Confirm the import by clicking Next 1 again.
Wait while adding the drivers …
Once the import is complete, click Next 1 .
If packages have not been added, they are displayed here, click Next 1 .
Choose the driver group 1 and click Next 2 .
The drivers have been added, close the wizard by clicking Finish 1 .
By placing on the group, we can see the pilots.
Add drivers to boot and capture images
For some post model, it is necessary to add network and storage controller drivers for the WinPE image to access the network and install Windows.

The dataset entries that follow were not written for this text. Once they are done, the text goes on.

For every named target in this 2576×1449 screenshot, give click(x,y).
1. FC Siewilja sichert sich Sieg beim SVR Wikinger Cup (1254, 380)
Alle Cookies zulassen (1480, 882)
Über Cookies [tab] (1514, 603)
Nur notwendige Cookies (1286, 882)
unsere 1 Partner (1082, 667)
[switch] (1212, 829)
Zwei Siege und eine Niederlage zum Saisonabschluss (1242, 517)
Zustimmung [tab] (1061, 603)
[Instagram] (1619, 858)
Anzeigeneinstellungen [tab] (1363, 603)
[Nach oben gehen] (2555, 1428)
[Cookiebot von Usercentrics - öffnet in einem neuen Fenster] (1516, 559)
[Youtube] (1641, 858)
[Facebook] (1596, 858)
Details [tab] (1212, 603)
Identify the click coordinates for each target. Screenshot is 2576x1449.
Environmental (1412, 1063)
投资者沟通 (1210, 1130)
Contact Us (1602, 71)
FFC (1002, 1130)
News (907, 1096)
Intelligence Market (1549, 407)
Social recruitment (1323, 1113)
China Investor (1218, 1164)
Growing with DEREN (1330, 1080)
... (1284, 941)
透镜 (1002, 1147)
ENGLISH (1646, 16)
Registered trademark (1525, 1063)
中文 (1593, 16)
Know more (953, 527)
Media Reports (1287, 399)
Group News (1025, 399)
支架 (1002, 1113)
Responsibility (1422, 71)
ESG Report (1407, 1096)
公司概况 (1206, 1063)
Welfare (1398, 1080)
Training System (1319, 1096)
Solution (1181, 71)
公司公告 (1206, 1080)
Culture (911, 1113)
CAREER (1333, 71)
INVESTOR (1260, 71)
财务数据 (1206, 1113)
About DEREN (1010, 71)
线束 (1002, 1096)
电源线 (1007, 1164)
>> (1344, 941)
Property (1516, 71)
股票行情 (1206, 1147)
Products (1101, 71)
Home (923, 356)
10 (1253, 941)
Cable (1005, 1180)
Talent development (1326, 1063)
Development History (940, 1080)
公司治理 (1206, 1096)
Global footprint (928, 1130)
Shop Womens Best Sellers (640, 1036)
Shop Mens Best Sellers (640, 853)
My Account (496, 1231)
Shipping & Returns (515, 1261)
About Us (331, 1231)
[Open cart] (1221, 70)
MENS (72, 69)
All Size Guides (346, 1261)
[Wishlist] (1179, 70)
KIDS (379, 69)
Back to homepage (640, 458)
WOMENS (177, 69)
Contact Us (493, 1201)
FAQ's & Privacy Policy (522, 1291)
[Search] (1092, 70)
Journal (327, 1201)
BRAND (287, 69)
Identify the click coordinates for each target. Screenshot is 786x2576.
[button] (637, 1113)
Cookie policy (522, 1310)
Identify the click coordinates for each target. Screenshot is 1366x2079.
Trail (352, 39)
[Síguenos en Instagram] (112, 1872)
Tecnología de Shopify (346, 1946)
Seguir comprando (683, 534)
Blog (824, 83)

It is only possible to add drivers that are already present in the WDS services.
In the Admin Console, go to the Boot Images folder, right-click on image 1 and click Add Driver Packages to image 2 .
When launching the wizard, click Next 1 .
A page is displayed with pre-filled filters to select only the necessary drivers (Network / storage controller …). Click the Find Packages 1 button.
Once the pilots found 1 , click Next 2 .
Confirm the action by clicking Next 1 .
Wait while injecting the drivers into the image …
Once the drivers are added to the image, close the wizard by clicking on the button Finish 1 .
Create a capture image
A capture image is a WinPE environment that allows the capture of a Windows ready to be reinstalled.
The article: WDS: capture an image of Windows, explains you how.
From a boot image, right click on 1 and click on Create Capture Image 2 .
An assistant starts to create the image, name the image 1 , change the description 2 . Indicate the location and name of the file (.wim) where the image 3 will be saved and click Next 4 .
If you click browse to indicate the location and file name, the explorer button says Open, read rather than save.
Wait during the generation …
The capture image is created, check the box Add an image to Deployment Server 1 and click Finish 2 .
The Add Image Wizard opens, click Next 1 for each window.
Wait while adding the image …
The capture image is added, close the wizard by clicking Finish 1 .
The image is added to the Boot Images.
Conclusion
This tutorial on WDS stops here. As you may have seen, WDS provides a powerful tool for deploying workstations over the network with maximum automation.
Many aspects have not been addressed in this tutorial like:
- Post approval
- Pre-installation
- Configuration in a DHCP environment outside Active Directory
- Multicast
- …
WDS with MDT allows industrialization and deployment of workstations with a minimum of intervention.